> _Record set_:

>>>

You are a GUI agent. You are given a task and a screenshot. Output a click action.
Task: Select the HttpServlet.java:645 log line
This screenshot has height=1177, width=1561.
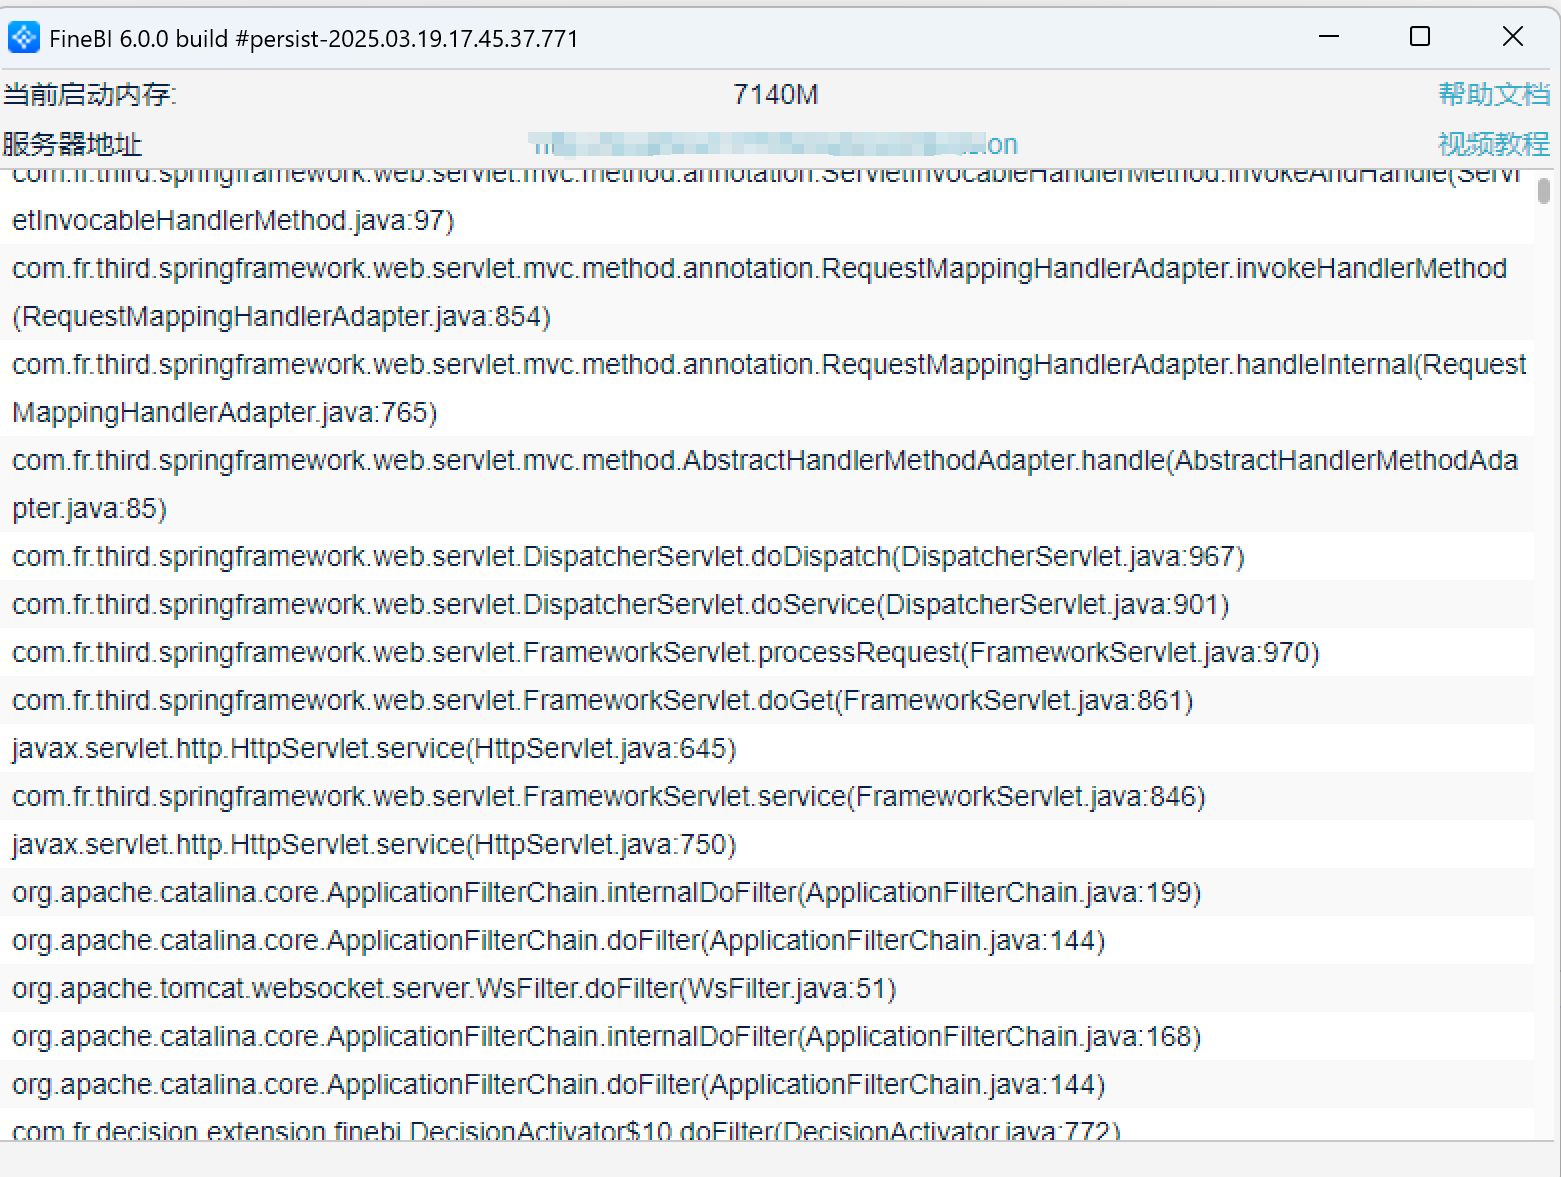374,748
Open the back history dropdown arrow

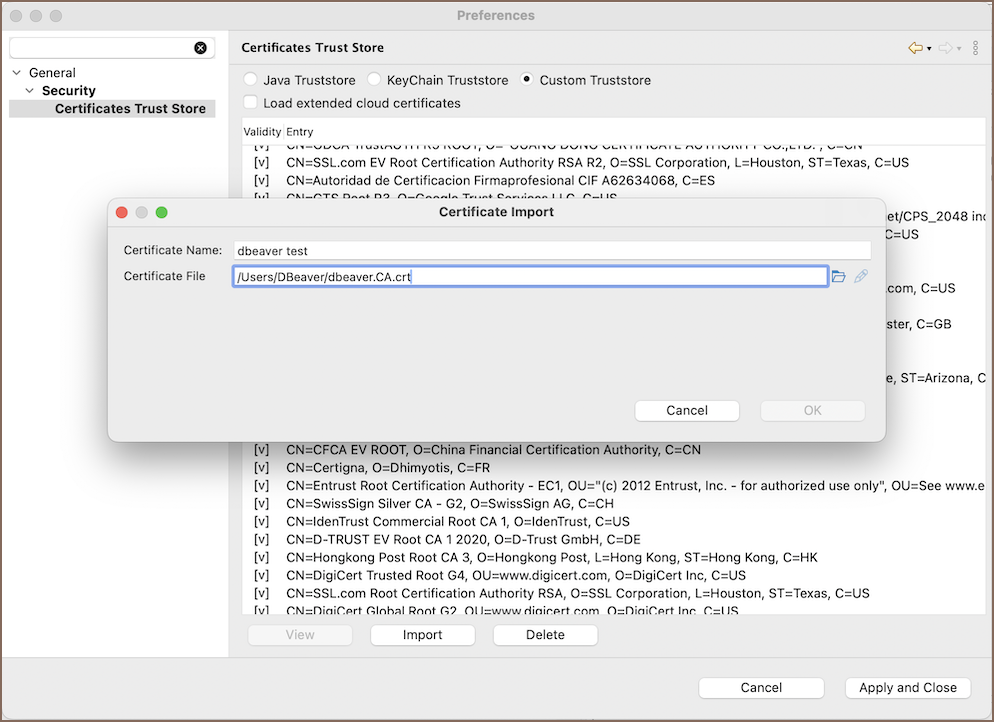point(929,49)
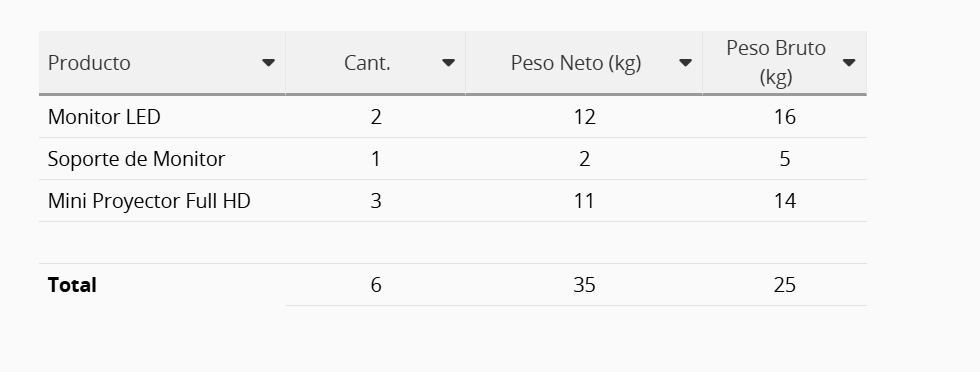Click the total net weight 35
This screenshot has height=372, width=980.
[584, 285]
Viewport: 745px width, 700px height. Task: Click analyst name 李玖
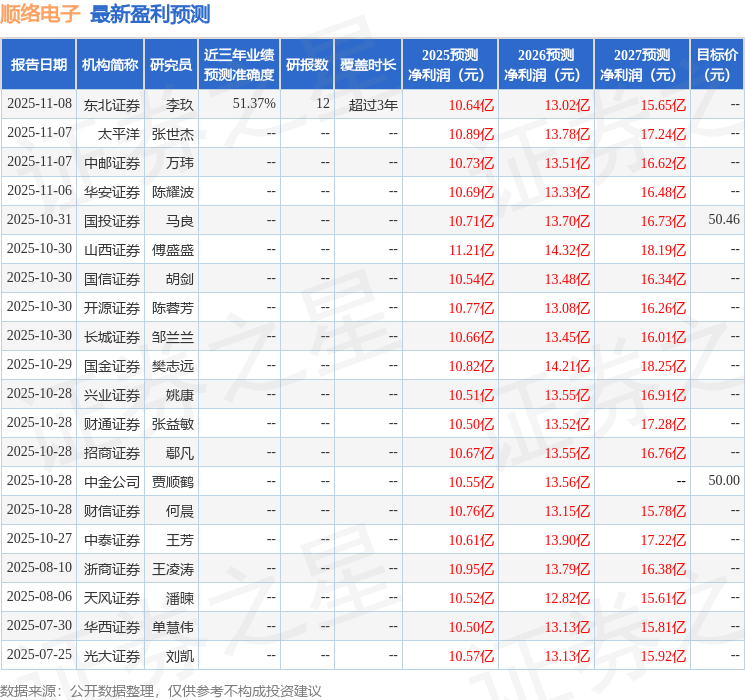180,104
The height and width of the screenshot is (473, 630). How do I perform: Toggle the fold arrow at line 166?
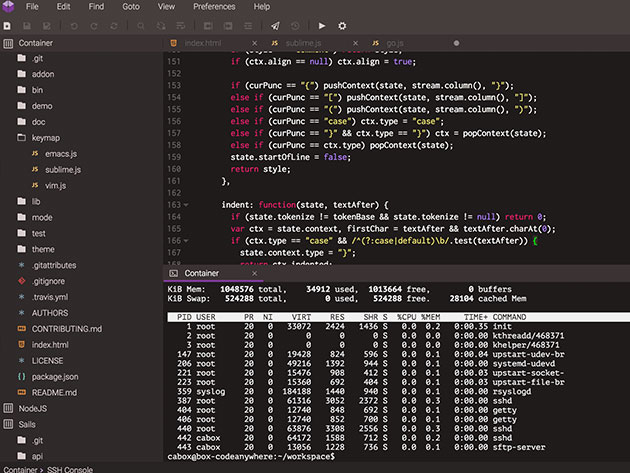tap(186, 241)
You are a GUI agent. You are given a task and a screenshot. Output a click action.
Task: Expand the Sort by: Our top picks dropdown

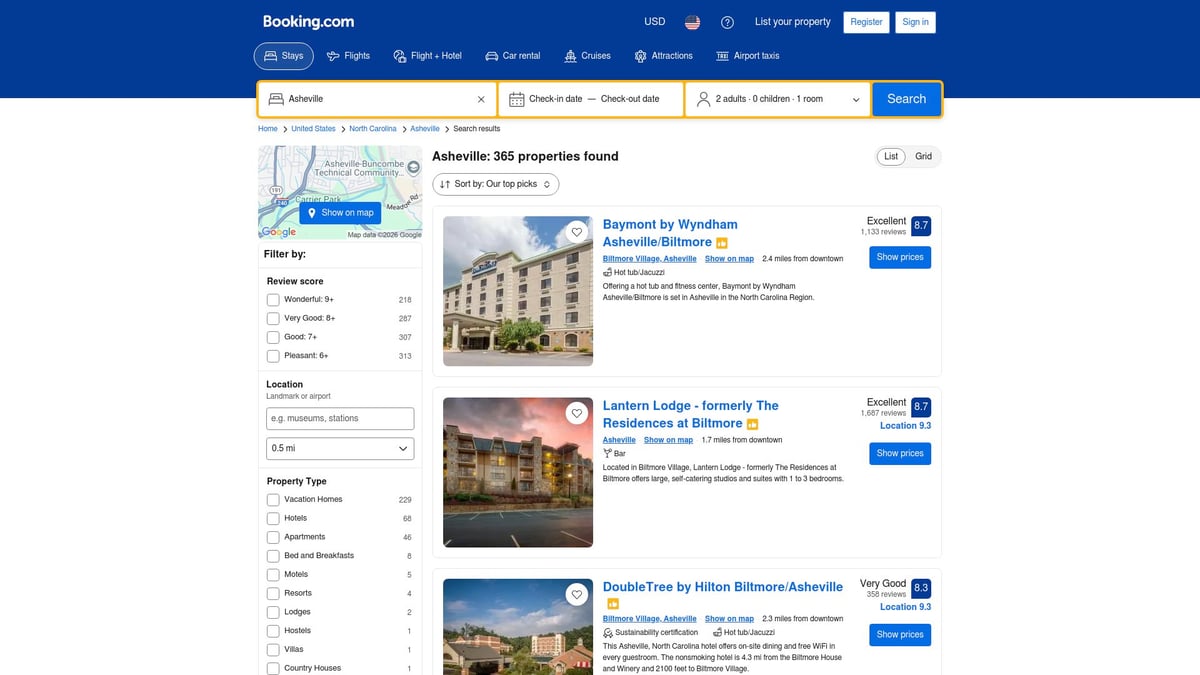495,184

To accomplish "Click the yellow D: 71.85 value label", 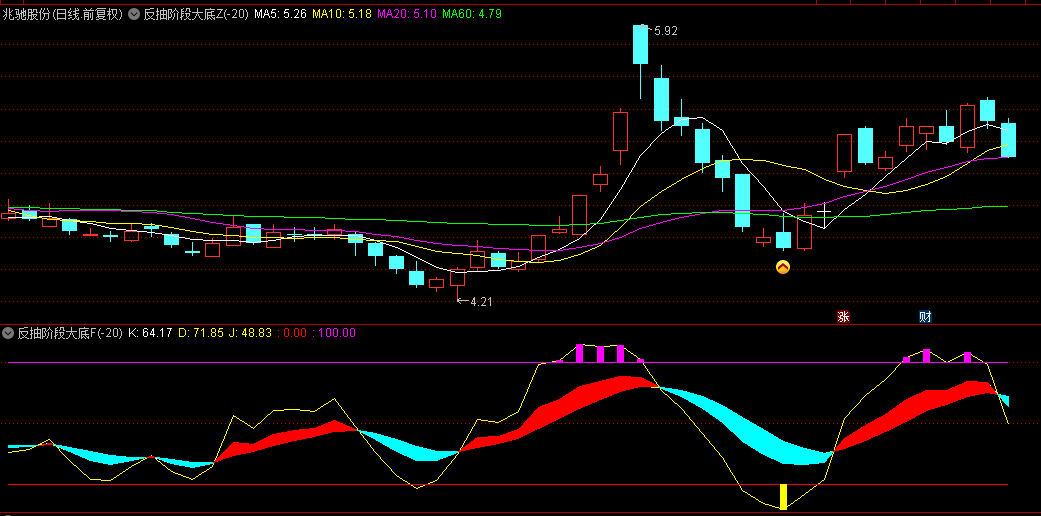I will 200,333.
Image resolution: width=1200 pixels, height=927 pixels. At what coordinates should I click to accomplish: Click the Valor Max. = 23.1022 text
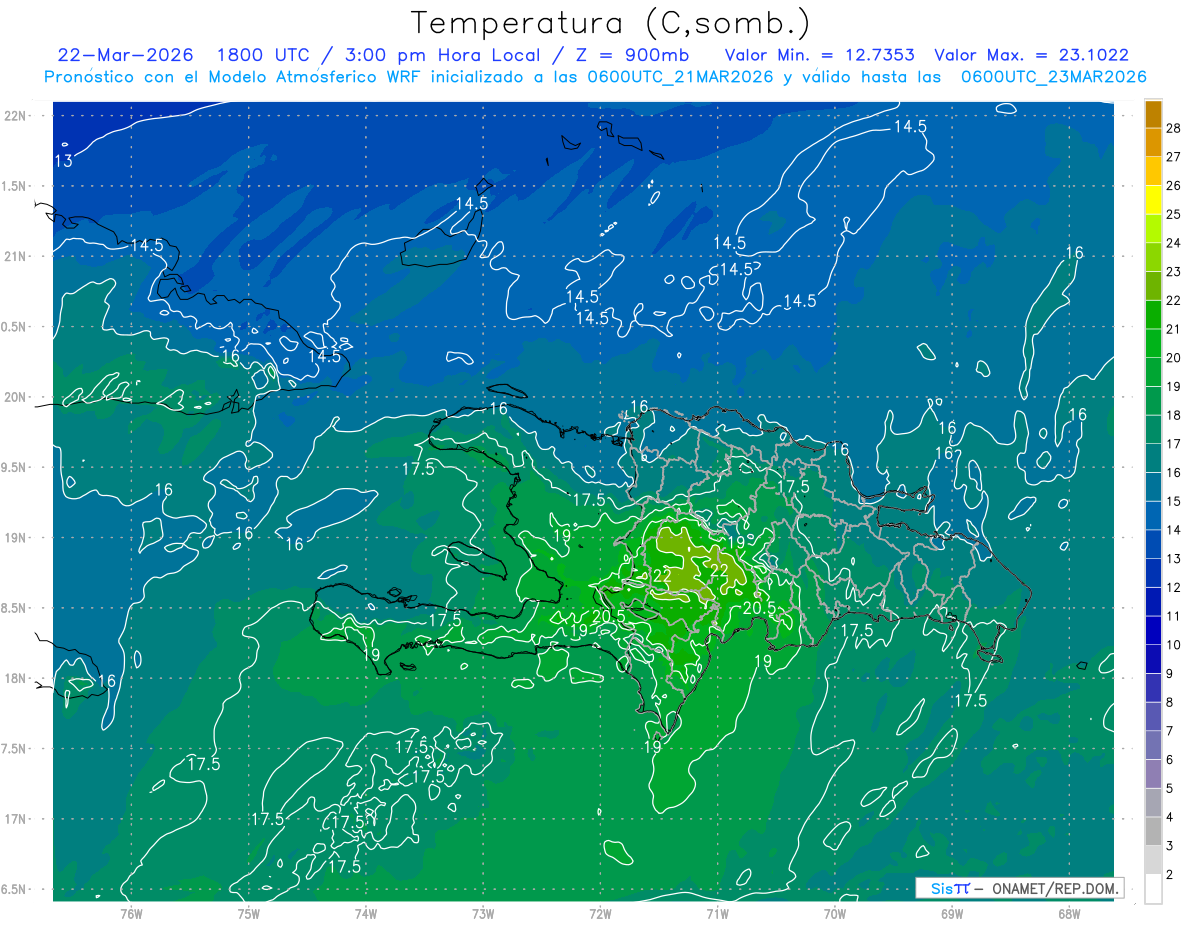(x=1031, y=55)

<<<

> _Instructions for the task_:
Every line from the one with "Image resolution: width=1200" through the last line of the material gets printed exactly, and nothing more. Omit the pictures.

> _Problem solution_:
Image resolution: width=1200 pixels, height=927 pixels. At what coordinates should I click to accomplish: Click the Valor Max. = 23.1022 text
(x=1031, y=55)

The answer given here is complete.